We’ve been doing a lot of analyses of the proportion of incorrectly ID’d Research Grade obs. From the experiments we’ve done, its actually pretty low, like around 2.5% for most groups we’ve looked at.
You could argue that this is too high (ie we’re being too liberal with the ‘Research Grade’ threshold) or too low (we’re being to conservative) and we’ve had different asks to move the threshold one way or another so I imagine changing would be kind of a zero sum game.
One thing we have noticed from our experiments though is that our current Research Grade system (which is quite simplistic) is that we could do a better job of discriminating high risk (ie potentially incorrectly ID’d) from low risk (ie likely correctly ID’d) into Research and Needs ID categories. As you can see from the figures on the left below, there’s some overlap between high risk and Research Grade and low risk and Needs ID. We’ve been exploring more sophisticated systems that do a better job of discriminating these (figures on the right).
We (by which I mean Grant Van Horn who was also heavily involved in our Computer Vision model) actually just presented one approach which is kind of an ‘earned reputation’ approach where we simultaneously estimate the ‘skill’ of identifiers and the risk of observations at this conference a few weeks ago: http://cvpr2018.thecvf.com/
you can read the paper ‘lean multiclass crowdsourcing’ here:
Still more work to be done, but its appealing to us that a more sophisticated approach like this could improve discriminating high risk and low risk obs into Needs ID and Research Grade categories rather than just moving the threshold in the more or less conservative direction without really improving things
Thank you @bouteloua, I mis-typed it, sorry. Here is what it says:
This is becoming tangential to the topic of renaming “Research Grade” as it is more about actual data accuracy but my point was for us to not try and make generalizations out of disparate datasets.
Yeah, I was responding to “just conjecture” since they’ve definitely looked into levels of accuracy.
To loop the discussion back around, Scott mentioned potentially weighting IDs differently and/or that the >2/3 agreement threshold may not be the same standard to reach “research grade” (i.e. remove from “needs ID”) in different risk/accuracy scenarios. So community/majority consensus or even “community” at all may be irrelevant.
If, say 5 years down the road, the computer vision IDs a certain species correctly 99.9% of the time, could an observation IDed by CV be “research grade” without a 2nd confirming human ID? Why put those in the default “Needs ID” pool at all? :)
More like an immense proportion. What prompted me to join here, is that I noticed ~80-90% of RG ids in the taxa I work with on here were wrong.
It might be helpful for you to tell us what this mystery taxon is.

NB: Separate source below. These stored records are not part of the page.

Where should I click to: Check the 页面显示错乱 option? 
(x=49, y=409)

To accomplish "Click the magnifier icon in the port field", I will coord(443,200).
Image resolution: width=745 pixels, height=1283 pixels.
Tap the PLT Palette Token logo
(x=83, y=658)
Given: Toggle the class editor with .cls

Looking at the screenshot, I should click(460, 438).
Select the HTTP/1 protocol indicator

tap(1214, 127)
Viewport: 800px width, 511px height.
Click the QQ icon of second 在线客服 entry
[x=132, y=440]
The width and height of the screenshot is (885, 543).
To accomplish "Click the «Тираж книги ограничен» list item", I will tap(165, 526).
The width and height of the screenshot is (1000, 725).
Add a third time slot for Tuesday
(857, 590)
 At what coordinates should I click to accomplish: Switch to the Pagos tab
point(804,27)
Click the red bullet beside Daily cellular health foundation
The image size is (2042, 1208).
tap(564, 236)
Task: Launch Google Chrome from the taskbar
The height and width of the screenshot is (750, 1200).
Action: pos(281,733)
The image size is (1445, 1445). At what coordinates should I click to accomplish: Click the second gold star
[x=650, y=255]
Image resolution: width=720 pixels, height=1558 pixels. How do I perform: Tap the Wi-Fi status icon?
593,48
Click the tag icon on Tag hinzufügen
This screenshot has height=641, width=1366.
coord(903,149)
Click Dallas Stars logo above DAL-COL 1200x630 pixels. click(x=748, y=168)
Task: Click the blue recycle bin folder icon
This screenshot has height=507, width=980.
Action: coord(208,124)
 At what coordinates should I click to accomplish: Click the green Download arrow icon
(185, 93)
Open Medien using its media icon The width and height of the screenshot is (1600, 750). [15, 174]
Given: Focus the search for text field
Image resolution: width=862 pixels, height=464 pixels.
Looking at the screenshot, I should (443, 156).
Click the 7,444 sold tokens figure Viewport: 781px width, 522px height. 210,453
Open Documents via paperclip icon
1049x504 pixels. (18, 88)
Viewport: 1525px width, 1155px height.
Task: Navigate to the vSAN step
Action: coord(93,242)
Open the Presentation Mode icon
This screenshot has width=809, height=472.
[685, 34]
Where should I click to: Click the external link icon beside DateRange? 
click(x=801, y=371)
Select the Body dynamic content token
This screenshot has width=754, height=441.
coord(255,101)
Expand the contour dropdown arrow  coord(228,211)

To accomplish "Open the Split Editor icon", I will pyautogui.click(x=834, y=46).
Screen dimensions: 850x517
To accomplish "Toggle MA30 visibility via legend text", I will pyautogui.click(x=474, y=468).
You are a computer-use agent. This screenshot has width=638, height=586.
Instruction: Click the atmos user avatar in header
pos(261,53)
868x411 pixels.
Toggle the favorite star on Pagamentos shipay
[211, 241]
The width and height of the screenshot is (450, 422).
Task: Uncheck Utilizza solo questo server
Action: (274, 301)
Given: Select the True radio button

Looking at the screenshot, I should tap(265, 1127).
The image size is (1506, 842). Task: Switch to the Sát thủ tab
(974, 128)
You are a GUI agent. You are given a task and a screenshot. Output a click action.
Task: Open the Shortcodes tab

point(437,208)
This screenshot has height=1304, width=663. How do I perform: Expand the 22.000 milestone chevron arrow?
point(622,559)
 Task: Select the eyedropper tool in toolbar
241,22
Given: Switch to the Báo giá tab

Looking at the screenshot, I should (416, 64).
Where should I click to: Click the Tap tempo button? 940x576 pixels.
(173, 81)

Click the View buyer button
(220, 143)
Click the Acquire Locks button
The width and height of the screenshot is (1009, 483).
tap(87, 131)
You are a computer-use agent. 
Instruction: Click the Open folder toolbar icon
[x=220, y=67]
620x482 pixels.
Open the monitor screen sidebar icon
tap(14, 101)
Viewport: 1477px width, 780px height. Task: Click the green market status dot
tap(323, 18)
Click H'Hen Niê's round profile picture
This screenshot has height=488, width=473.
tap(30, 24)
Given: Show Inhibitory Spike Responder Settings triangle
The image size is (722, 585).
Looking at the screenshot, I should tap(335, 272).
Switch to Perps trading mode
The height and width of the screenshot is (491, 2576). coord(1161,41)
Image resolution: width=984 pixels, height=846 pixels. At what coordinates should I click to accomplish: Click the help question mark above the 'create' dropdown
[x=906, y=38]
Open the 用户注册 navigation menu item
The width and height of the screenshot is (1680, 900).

The result of extrapolating the “data quality” from specific taxa to all organisms is conjecture.
Aquatic insects in general, and especially Coleoptera and Hemiptera. Many of these cannot be identified from photos, especially a single photo, and most have many very similar species.
It seems obvious that an organism that can’t be identified by photos won’t be identified via photos. That’s the vast minority of species posted on inat. It’s been discussed before and yes at some point it might make sense to make some mechanism to keep these from becoming research grade at a toon specific taxonomic unit but that isn’t set up yet.
I agree with this. I don’t like that I can agree with somebody whogives id tips when I don’t know what the id is otherwise, or that somebody cna agree with me without knowing what the id is, even if I [think I] know it, and it becomes research grade. The one thing is that’s it’s used for research but the more important thing to me is it not longer comes up in needs id and I’m afraid it won’t be found and rectified if it needs to be. There are things I think I know, and I would like to id them, in case somebody can confirm, but I also expect the id to be duplicated, by a certain user/s, so usually I make a comment, or only do the id if I feel like it’s ok if my ID settles it, which is probably good ettiquette anyway but still a little creepy, how easy it is to get RG from a duplication. (Three people would mean at least somebody besides the poster and the first person to id has to agree, which would be safer feeling.)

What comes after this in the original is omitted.